In 2018, the Engineering and Physical Sciences Research Council (EPSRC) funded 11 Inclusion Matters projects. The projects focused on new approaches to accelerating culture change to enhance equality, diversity and inclusion (EDI) in the engineering, physical and mathematical sciences.
Valuable insights
Since 2018, the projects have developed many valuable insights.
As a portfolio they have produced a range of publication materials, created toolkits and trialled alternative methods and approaches all of which have focused on addressing barriers that people encounter in our research and innovation community.
They have developed resources for fair recruitment, reverse or reciprocal mentoring, and how to better support researchers with disabilities.
They have also developed approaches to addressing challenges encountered by reactions to gender initiatives and to the barriers women encounter when founding spinout companies.
Initiatives have also been developed to improve equality and diversity for women, lesbian, gay, bisexual and transgender (LGBT) staff and initiatives to support progression of women and ethnic minority academics.
Outputs and outcomes of the EPSRC Inclusion Matters portfolio
In 2022, EPSRC commissioned Advance HE to gather and demonstrate the contribution that our investment in the Inclusion Matters portfolio has made to the development of new knowledge and the implementation of new approaches, aimed at increasing diversity and tackling inclusion challenges in the engineering, physical and mathematical sciences research and innovation environment.
The study established the breadth of impact the portfolio has made to date.

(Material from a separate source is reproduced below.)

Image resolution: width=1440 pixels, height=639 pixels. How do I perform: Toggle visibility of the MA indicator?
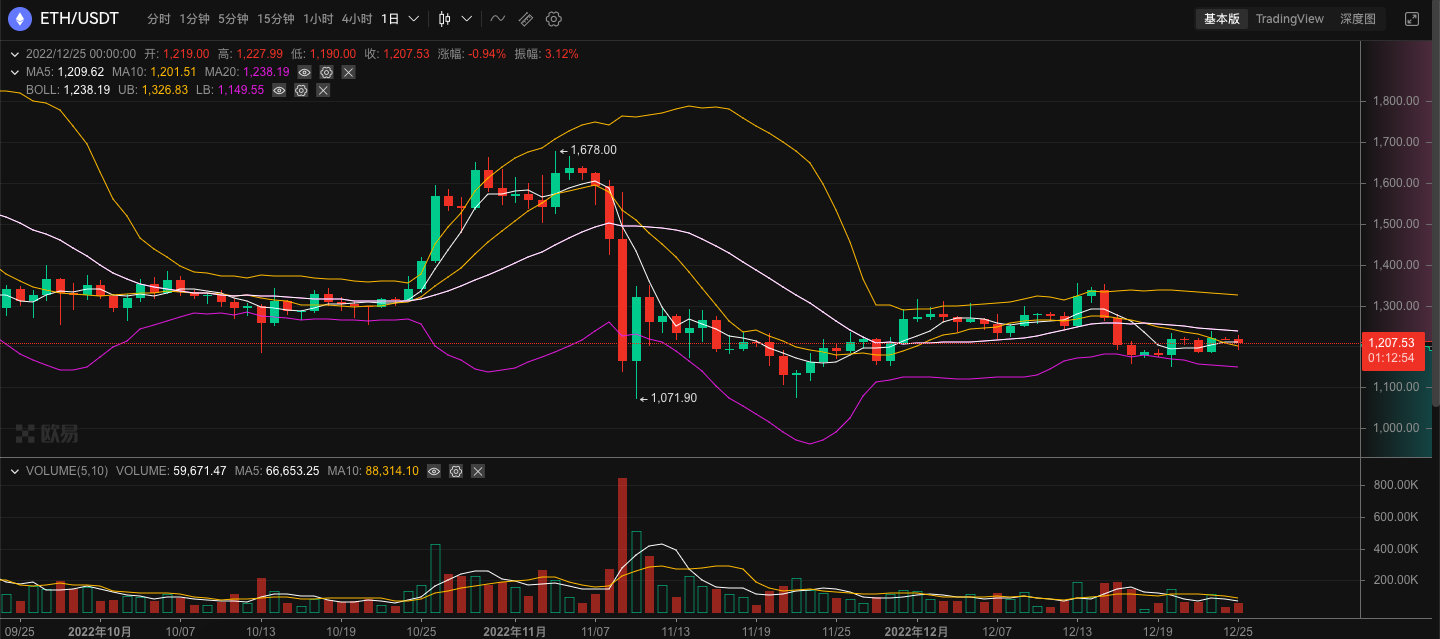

The report contains the outputs, outcomes and other intelligence from the projects to date.
We are sharing this report as a useful resource that can be used alongside our EDI expectations to help support and empower our engineering, physical and mathematical sciences community to identify, address and embed EDI good practice in their own workplace environments.
The findings of the report demonstrate the power of researchers working together to share EDI learning and good practice that can be embedded across our portfolio, with our investments being beacons of good inclusion practice.

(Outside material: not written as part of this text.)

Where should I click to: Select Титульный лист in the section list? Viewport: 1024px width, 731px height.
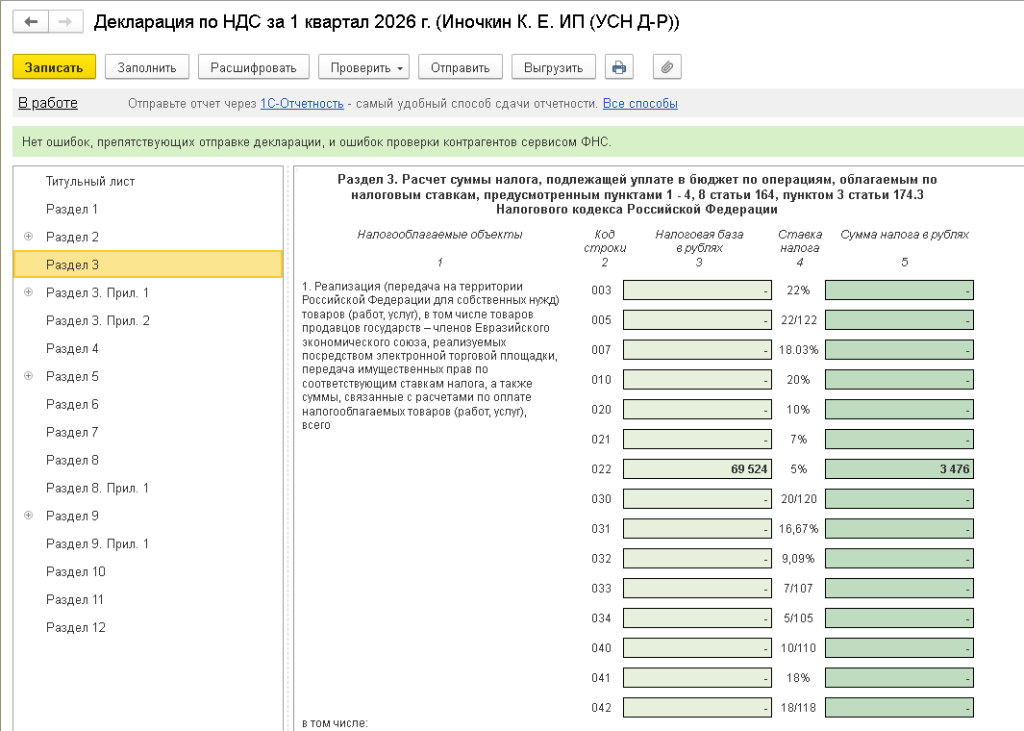pyautogui.click(x=90, y=181)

Through embedding good EDI practice in our portfolio and the wider research community, we will enable wider access and participation in engineering, physical and mathematical sciences research careers and even stronger research and innovation outcomes for the UK.
The approaches taken by each project varied but, broadly, the projects focused on three aims:
- to undertake new research to understand more about specific challenges and issues and what actions might be taken. Learning from others, engaging nationally and internationally and engaging a broad spectrum of relevant stakeholders
- to try new or different approaches, based on available evidence
- to broaden activities already in progress, across either the institution or the sector
To ensure impact beyond the immediate institutions involved, the portfolio of grants:
- collaborated beyond their local department and institution, and reached out to work together and share information with other organisations
- communicated, captured, exchanged, disseminated and embedded good practice across individual institutions, between institutions and more broadly across the sector, sharing best practice, advocacy, consultation and celebration
- took the lead in promoting new approaches and, in doing so, raised awareness of EDI issues across the sector, acting as ambassadors
- evaluated, building on the existing evidence base, drawing relevant learning from other sectors, and ensuring that the impact of funded activities on EDI was appropriately assessed and benchmarked
These shared commitments focused on the best way to achieve culture change and dissemination of the projects.
These highly collaborative projects include universities working across the UK and a range of project partners including business and learned societies.